YOUR TASK » Starting from the first line, transcribe the whole listing exactly.

MATERIAL TO PROCESS »
==*==

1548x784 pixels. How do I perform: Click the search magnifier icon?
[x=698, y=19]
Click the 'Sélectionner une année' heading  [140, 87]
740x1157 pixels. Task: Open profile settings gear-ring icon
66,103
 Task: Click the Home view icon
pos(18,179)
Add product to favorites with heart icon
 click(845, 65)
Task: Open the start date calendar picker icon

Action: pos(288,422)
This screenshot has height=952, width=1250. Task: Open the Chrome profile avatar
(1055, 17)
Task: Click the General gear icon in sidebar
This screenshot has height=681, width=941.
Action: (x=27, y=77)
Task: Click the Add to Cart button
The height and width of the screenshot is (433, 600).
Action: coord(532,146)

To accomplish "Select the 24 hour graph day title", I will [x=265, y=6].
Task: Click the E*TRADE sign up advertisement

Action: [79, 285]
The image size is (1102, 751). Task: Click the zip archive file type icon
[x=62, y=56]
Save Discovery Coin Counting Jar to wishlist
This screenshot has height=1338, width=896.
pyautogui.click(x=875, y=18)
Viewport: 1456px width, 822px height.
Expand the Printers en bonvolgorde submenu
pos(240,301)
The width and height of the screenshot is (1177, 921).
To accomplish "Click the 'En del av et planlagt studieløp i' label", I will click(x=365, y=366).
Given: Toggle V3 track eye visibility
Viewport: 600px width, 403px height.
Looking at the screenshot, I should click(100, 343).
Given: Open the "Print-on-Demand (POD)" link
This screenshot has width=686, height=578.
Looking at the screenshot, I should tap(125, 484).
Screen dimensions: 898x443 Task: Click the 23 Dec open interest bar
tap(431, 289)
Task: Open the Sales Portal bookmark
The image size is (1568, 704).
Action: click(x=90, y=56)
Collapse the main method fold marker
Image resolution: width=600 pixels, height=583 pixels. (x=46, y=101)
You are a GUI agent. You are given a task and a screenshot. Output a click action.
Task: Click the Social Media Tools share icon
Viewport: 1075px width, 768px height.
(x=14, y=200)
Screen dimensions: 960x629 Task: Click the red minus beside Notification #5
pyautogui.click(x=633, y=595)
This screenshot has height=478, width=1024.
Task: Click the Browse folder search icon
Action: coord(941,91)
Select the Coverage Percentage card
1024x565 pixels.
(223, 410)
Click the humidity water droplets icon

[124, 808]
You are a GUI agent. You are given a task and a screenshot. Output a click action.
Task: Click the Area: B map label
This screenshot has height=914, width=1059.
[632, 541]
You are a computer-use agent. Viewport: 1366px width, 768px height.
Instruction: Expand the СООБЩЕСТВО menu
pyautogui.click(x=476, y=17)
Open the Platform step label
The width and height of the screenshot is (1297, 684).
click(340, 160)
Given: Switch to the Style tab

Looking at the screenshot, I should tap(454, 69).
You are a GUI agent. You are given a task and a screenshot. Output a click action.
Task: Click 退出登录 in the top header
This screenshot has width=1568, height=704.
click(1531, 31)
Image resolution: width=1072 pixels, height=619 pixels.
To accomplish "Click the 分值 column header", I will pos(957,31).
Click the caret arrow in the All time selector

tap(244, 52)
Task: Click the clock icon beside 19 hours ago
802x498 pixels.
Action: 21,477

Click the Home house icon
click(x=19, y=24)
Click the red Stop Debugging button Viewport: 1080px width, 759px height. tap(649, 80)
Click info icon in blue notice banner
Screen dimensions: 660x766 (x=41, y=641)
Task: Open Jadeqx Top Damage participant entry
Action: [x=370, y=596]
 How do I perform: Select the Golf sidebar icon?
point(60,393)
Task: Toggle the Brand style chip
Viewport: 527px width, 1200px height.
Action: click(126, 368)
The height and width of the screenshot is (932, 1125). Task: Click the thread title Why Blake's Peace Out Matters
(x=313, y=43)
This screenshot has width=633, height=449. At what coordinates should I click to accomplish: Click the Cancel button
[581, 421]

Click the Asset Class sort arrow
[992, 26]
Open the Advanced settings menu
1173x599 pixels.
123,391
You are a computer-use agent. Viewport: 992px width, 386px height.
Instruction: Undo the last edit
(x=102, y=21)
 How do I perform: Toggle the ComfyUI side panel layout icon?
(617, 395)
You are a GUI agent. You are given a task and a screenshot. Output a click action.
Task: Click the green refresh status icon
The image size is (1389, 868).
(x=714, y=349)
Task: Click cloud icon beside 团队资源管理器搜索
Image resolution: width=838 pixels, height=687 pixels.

==*==

PROBLEM SOLUTION »
1548x784 pixels. How do I perform: Click the search magnifier icon?
[x=698, y=19]
Click the 'Sélectionner une année' heading  [140, 87]
740x1157 pixels. Task: Open profile settings gear-ring icon
66,103
 Task: Click the Home view icon
pos(18,179)
Add product to favorites with heart icon
 click(845, 65)
Task: Open the start date calendar picker icon

Action: pos(288,422)
This screenshot has height=952, width=1250. Task: Open the Chrome profile avatar
(1055, 17)
Task: Click the General gear icon in sidebar
This screenshot has height=681, width=941.
Action: (x=27, y=77)
Task: Click the Add to Cart button
The height and width of the screenshot is (433, 600).
Action: coord(532,146)

To accomplish "Select the 24 hour graph day title", I will [x=265, y=6].
Task: Click the E*TRADE sign up advertisement

Action: [79, 285]
The image size is (1102, 751). Task: Click the zip archive file type icon
[x=62, y=56]
Save Discovery Coin Counting Jar to wishlist
This screenshot has height=1338, width=896.
pyautogui.click(x=875, y=18)
Viewport: 1456px width, 822px height.
Expand the Printers en bonvolgorde submenu
pos(240,301)
The width and height of the screenshot is (1177, 921).
To accomplish "Click the 'En del av et planlagt studieløp i' label", I will click(x=365, y=366).
Given: Toggle V3 track eye visibility
Viewport: 600px width, 403px height.
Looking at the screenshot, I should click(100, 343).
Given: Open the "Print-on-Demand (POD)" link
This screenshot has width=686, height=578.
Looking at the screenshot, I should tap(125, 484).
Screen dimensions: 898x443 Task: Click the 23 Dec open interest bar
tap(431, 289)
Task: Open the Sales Portal bookmark
The image size is (1568, 704).
Action: click(x=90, y=56)
Collapse the main method fold marker
Image resolution: width=600 pixels, height=583 pixels. (x=46, y=101)
You are a GUI agent. You are given a task and a screenshot. Output a click action.
Task: Click the Social Media Tools share icon
Viewport: 1075px width, 768px height.
(x=14, y=200)
Screen dimensions: 960x629 Task: Click the red minus beside Notification #5
pyautogui.click(x=633, y=595)
This screenshot has height=478, width=1024.
Task: Click the Browse folder search icon
Action: coord(941,91)
Select the Coverage Percentage card
1024x565 pixels.
(223, 410)
Click the humidity water droplets icon

[124, 808]
You are a GUI agent. You are given a task and a screenshot. Output a click action.
Task: Click the Area: B map label
This screenshot has height=914, width=1059.
[632, 541]
You are a computer-use agent. Viewport: 1366px width, 768px height.
Instruction: Expand the СООБЩЕСТВО menu
pyautogui.click(x=476, y=17)
Open the Platform step label
The width and height of the screenshot is (1297, 684).
click(340, 160)
Given: Switch to the Style tab

Looking at the screenshot, I should tap(454, 69).
You are a GUI agent. You are given a task and a screenshot. Output a click action.
Task: Click 退出登录 in the top header
This screenshot has width=1568, height=704.
click(1531, 31)
Image resolution: width=1072 pixels, height=619 pixels.
To accomplish "Click the 分值 column header", I will pos(957,31).
Click the caret arrow in the All time selector

tap(244, 52)
Task: Click the clock icon beside 19 hours ago
802x498 pixels.
Action: 21,477

Click the Home house icon
click(x=19, y=24)
Click the red Stop Debugging button Viewport: 1080px width, 759px height. tap(649, 80)
Click info icon in blue notice banner
Screen dimensions: 660x766 (x=41, y=641)
Task: Open Jadeqx Top Damage participant entry
Action: [x=370, y=596]
 How do I perform: Select the Golf sidebar icon?
point(60,393)
Task: Toggle the Brand style chip
Viewport: 527px width, 1200px height.
Action: click(126, 368)
The height and width of the screenshot is (932, 1125). Task: Click the thread title Why Blake's Peace Out Matters
(x=313, y=43)
This screenshot has width=633, height=449. At what coordinates should I click to accomplish: Click the Cancel button
[581, 421]

Click the Asset Class sort arrow
[992, 26]
Open the Advanced settings menu
1173x599 pixels.
123,391
You are a computer-use agent. Viewport: 992px width, 386px height.
Instruction: Undo the last edit
(x=102, y=21)
 How do I perform: Toggle the ComfyUI side panel layout icon?
(617, 395)
You are a GUI agent. You are given a task and a screenshot. Output a click action.
Task: Click the green refresh status icon
The image size is (1389, 868).
(x=714, y=349)
Task: Click cloud icon beside 团队资源管理器搜索
Image resolution: width=838 pixels, height=687 pixels.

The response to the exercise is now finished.